WORK TO DO:
1. Answer these questions from the patent text:
(a) What is the filing date?
(b) According to the abstract, in what kind of circuit does the transducer oscillate at its free natural vibration?
(c) Which U.S. patent number is cited as disclosing an earlier device of this kind?
2. From the patent text, output the passage that opens with the words containing "This application is" and closes with "of the transformer.", copied verbatim.

## START GIVEN TEXT

US4703213A

US4703213A - Device to operate a piezoelectric ultrasonic transducer

Info

Publication number: US4703213A
Application number: US06/885,767
Authority: US
Inventors: GaHerbert
Original assignee: Individual
Current assignee: Individual
Priority date: 1984-01-19
Filing date: 1986-07-15
Publication date: 1987-10-27
Anticipated expiration: 2005-12-26
Also published as: FR2558675A1; SE8405766L; SE8405766D0; IT1177455B; SE464279B; FR2558675B1; BE901504A; DE3401735C1; GB8501262D0; IT8424123A0; GB2153170A; GB2153170B; CH668877A5

Abstract

An Ultrasonic Piezoelectric Transducer for atomizing fluids oscillates at its free natural vibration in a parallel resonant circuit. Very short energy pulses are transmitted into the parallel resonant circuit to maintain continuously the free vibration. The measuring the time dependant voltage of the transducer, the transducer vibration frequency is tapped off to regulate the supplied pulses and to transmit them in proper phases. Thus, optimal atomizing is guaranteed in spite of changing operating conditions.

Description

RELATED APPLICATION

This application is a continuation-in-part of Ser. No. 686,398 filed Dec. 26, 1985, now abandoned.

FIELD OF THE INVENTION

The present invention relates to a device to operate a Piezoelectric Ultrasonic Transducer for atomizing fluids, more particularly, to such a device having a driving circuit with a PLL controlled oscillator for the generation and a transformer for the transmission of the driving energy for the transducer, and in which a measured quantity of energy, necessary to control the oscillator, is tapped from a winding of the transformer.

DESCRIPTION OF RELATED ART

These devices utilize the piezo-effect to transform electrical energy into high frequency, mechanical vibrations for finely atomizing fluids. In U.S. Pat. No. 4,275,363 there is disclosed a device of this kind, in which the transducer is continuously supplied with driving energy by an oscillator, which is controlled with the help of a PLL, controlled itself by the phase relations of current and voltage in the transducer circuit. The oscillation in this device, generated by the oscillator, is forced on the ultrasonic transducer. This has the disadvantage, that a reliable function of the atomizer is not guaranteed at the beginning of the vibration under load or when there are changing working conditions, because the impedance of the transducer, and with this the phase relations of current and voltage in the transducer, change considerably in respect to changes of the load, and that is why a re-tuning of the optimal vibration-frequency is not possible.

## END GIVEN TEXT
## START ENTRIES SHOWN

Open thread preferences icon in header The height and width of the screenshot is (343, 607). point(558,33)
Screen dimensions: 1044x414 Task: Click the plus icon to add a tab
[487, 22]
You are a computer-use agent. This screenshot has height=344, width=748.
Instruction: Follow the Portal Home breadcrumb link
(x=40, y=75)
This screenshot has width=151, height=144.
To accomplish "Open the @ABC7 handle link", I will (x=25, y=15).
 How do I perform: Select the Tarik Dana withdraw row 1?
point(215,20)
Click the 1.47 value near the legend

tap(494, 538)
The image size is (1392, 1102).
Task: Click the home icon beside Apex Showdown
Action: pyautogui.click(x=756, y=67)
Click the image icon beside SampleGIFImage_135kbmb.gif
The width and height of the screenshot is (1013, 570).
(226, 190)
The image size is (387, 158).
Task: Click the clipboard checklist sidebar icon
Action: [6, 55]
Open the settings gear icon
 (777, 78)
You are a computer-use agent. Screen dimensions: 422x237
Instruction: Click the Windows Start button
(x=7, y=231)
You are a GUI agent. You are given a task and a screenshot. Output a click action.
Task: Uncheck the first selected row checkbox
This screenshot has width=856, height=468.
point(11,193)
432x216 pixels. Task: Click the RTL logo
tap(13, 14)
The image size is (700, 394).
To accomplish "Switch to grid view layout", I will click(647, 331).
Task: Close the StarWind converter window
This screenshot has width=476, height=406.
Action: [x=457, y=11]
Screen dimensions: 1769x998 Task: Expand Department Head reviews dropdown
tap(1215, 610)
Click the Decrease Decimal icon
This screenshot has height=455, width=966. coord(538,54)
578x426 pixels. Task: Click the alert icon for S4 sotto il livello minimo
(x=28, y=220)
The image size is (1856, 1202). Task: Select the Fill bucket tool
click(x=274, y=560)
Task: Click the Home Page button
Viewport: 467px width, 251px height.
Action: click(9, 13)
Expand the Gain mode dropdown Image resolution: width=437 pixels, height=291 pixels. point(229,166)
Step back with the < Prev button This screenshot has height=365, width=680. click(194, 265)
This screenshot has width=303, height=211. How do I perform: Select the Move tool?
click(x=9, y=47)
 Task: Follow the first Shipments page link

## END ENTRIES SHOWN

ANSWERS TO THE EXERCISES:
1.
(a) 1986-07-15
(b) A parallel resonant circuit
(c) U.S. Pat. No. 4,275,363

2.
This application is a continuation-in-part of Ser. No. 686,398 filed Dec. 26, 1985, now abandoned.

FIELD OF THE INVENTION

The present invention relates to a device to operate a Piezoelectric Ultrasonic Transducer for atomizing fluids, more particularly, to such a device having a driving circuit with a PLL controlled oscillator for the generation and a transformer for the transmission of the driving energy for the transducer, and in which a measured quantity of energy, necessary to control the oscillator, is tapped from a winding of the transformer.